→ **Material to process**:
[Begin]

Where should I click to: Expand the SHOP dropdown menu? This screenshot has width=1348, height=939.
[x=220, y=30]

[End]
[Begin]

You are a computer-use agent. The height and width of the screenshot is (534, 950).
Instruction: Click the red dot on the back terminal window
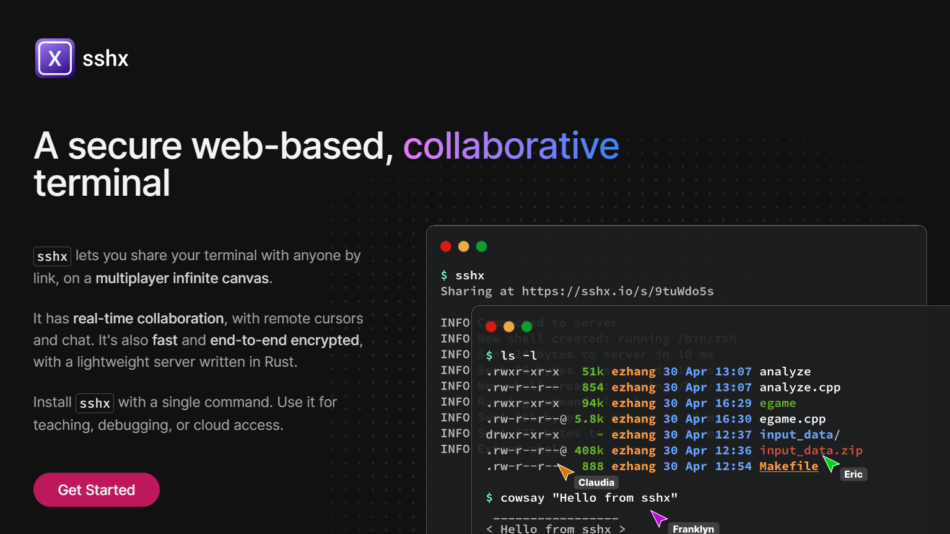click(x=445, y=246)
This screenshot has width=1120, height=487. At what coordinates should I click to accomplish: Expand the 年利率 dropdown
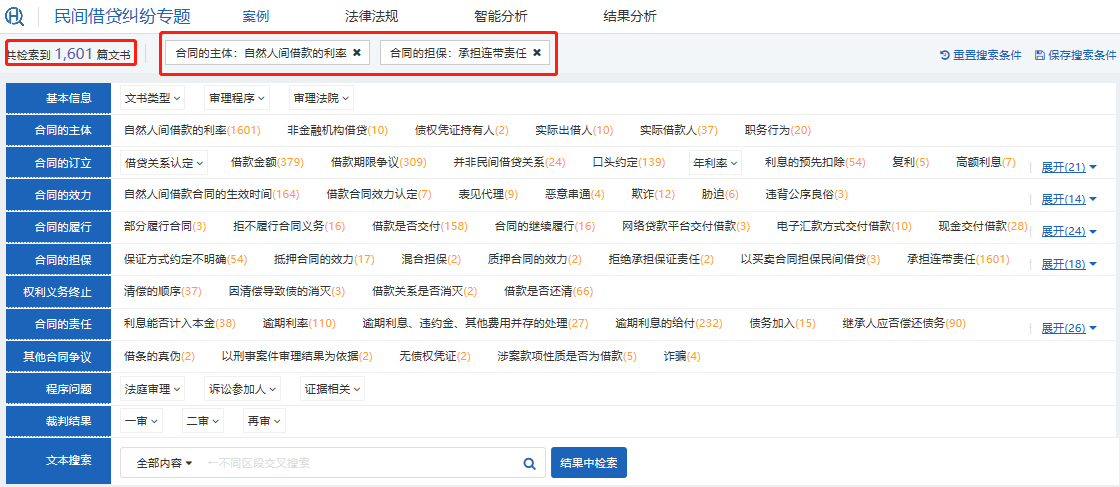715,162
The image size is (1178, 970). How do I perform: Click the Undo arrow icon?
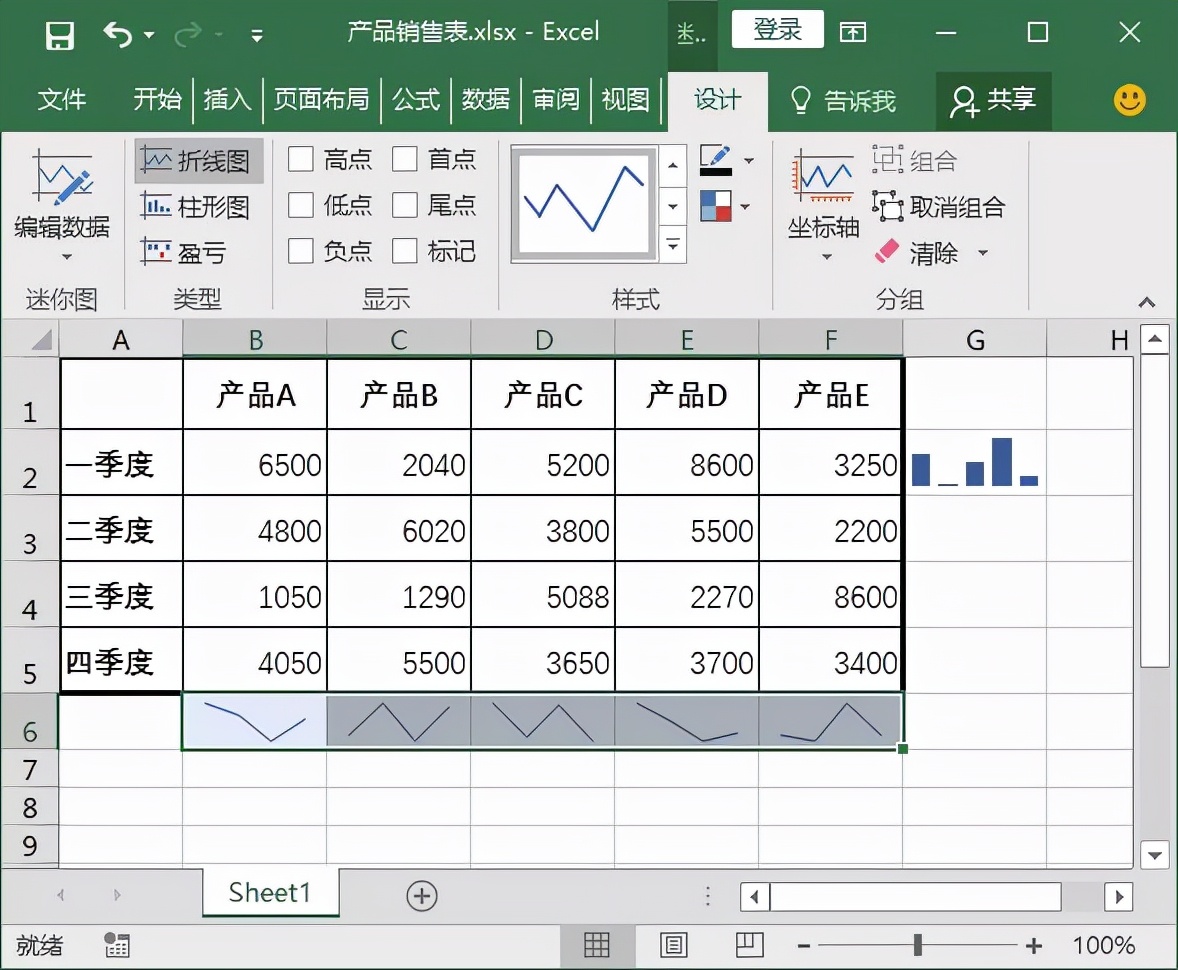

[End]

→ **What to work on**: Please rewrite the stretch of the data from the line containing "This screenshot has width=1120, height=487." through the line containing "The image size", changing "Undo" to "Redo" and keeping everything else the same. Leave the pictures out of your answer.

→ **Result**:
This screenshot has width=1120, height=487. At what coordinates should I click to accomplish: Expand the 年利率 dropdown
715,162
The image size is (1178, 970). How do I perform: Click the Redo arrow icon?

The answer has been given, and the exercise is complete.